转换为连续的if语句的无分支

Question

I'm stuck there trying to figure out how to convert the last two "if" statements of the following code to a branchless state.

int u, x, y;
x = rand() % 100 - 50;
y = rand() % 100 - 50;

u = rand() % 4;
if ( y > x) u = 5;
if (-y > x) u = 4;

Or, in case the above turns out to be too difficult, you can consider them as:

if (x > 0) u = 5;
if (y > 0) u = 4;

I think that what gets me is the fact that those don't have an else catcher. If it was the case I could have probably adapted a variation of a branchless abs (or max / min ) function.

The rand() functions you see aren't part of the real code. I added them like this just to hint at the expected ranges that the variables x , y and u can possibly have at the time the two branches happen.

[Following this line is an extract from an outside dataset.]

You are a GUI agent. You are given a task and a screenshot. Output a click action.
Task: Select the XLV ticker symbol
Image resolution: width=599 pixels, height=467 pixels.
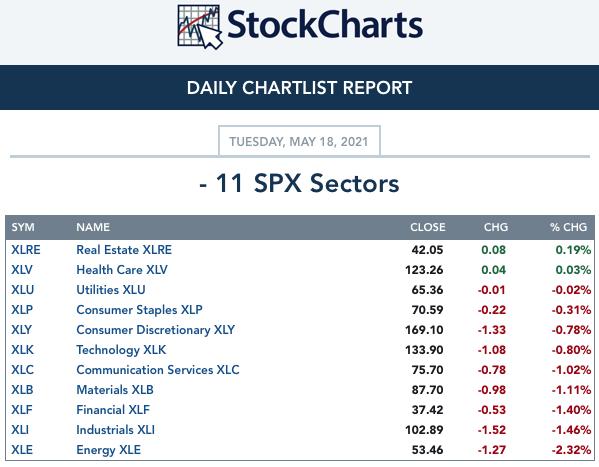(22, 270)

Assembly machine code is allowed for the purpose.

EDIT:

After a bit of braingrinding I managed to put together a working branchless version:

int u, x, y;
x = rand() % 100 - 50;
y = rand() % 100 - 50;

u = rand() % 4;
u += (4-u)*((unsigned int)(x+y) >> 31);
u += (5-u)*((unsigned int)(x-y) >> 31);

Unfortunately, due to the integer arithmetic involved, the original version with if statements turns out to be faster by a 30% range.

Compiler knows where the party is at.

Answer 1

[All: this answer was written with the assumption that the calls on rand() were part of the problem. I offer improvement below under that assumption. OP belatedly clarifies he only used rand to tell us ranges (and presumably distribution) of the values of x and y. Unclear if he meant for the value for u, too. Anyway, enjoy my improved answer to the problem he didn't really pose].

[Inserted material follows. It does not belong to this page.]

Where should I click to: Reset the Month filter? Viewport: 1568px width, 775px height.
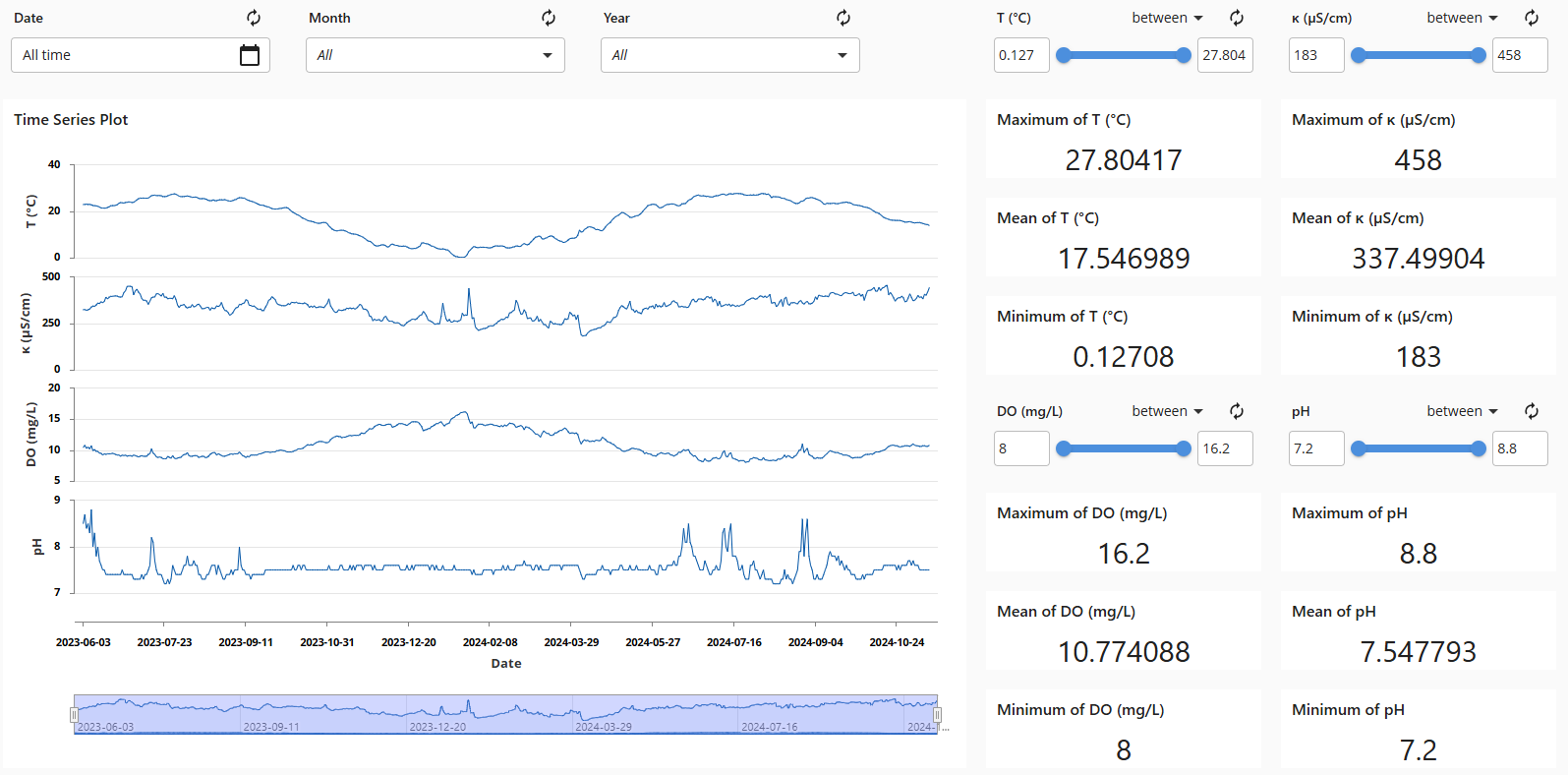(549, 18)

I think you'd be better off recoding this as:

int u, x, y;
x = rand() % 100 - 50;
y = rand() % 100 - 50;

if ( y > x) u = 5;
else if (-y > x) u = 4;
else u = rand() % 4;

This calls the last rand only 1/4 as often as OP's original code. Since I assume rand (and the divides) are much more expensive than compare-and-branch, this would be a significant savings.

If your rand generator produces a lot of truly random bits (eg 16) on each call as it should, you can call it just once (I've assumed rand is more expensive than divide, YMMV):

int u, x, y, t;
t = rand() ;
u = t % 4;
t = t >> 2;
x = t % 100 - 50;
y = ( t / 100 ) %100 - 50;

if ( y > x) u = 5;
else if (-y > x) u = 4;

I think that the rand function in the MS C library is not good enough for this if you want really random values. I had to code my own; turned out faster anyway.

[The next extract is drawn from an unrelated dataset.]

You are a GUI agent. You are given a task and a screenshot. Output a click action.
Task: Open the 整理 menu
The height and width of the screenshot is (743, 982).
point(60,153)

You might also get rid of the divide, by using multiplication by a reciprocal (untested):

int u, x, y;
unsigned int t;
unsigned long t2;
t = rand() ;
u = t % 4;

{ // Compute value of x * 2^32 in a long by multiplying.
  // The (unsigned int) term below should be folded into a single constant at compile time.
  // The remaining multiply can be done by one machine instruction
  // (typically 32bits * 32bits --> 64bits) widely found in processors.
  // The "4" has the same effect as the t = t >> 2 in the previous version
  t2 = ( t * ((unsigned int)1./(4.*100.)*(1<<32));
}
x = (t2>>32)-50; // take the upper word (if compiler won't, do this in assembler)
{ // compute y from the fractional remainder of the above multiply,
  // which is sitting in the lower 32 bits of the t2 product
  y = ( t2 mod (1<<32) ) * (unsigned int)(100.*(1<<32));
}

if ( y > x) u = 5;
else if (-y > x) u = 4;

If your compiler won't produce the "right" instructions, it should be straightforward to write assembly code to do this.

Answer 2

Some tricks using arrays indices, they may be quite fast if the compiler/CPU has one-step instructions to convert comparison results to 0-1 values (eg x86's "sete" and similar).

int ycpx[3];

/* ... */
ycpx[0] = 4;
ycpx[1] = u;
ycpx[2] = 5;
u = ycpx[1 - (-y <= x) + (y > x)];

Alternate form

int v1[2];
int v2[2];

/* ... */
v1[0] = u;
v1[1] = 5;
v2[1] = 4;
v2[0] = v1[y > x];
u = v2[-y > x];

Almost unreadable...

NOTE: In both cases the initialization of array elements containing 4 and 5 may be included in declaration and arrays may be made static if reentrancy is not a problem for you.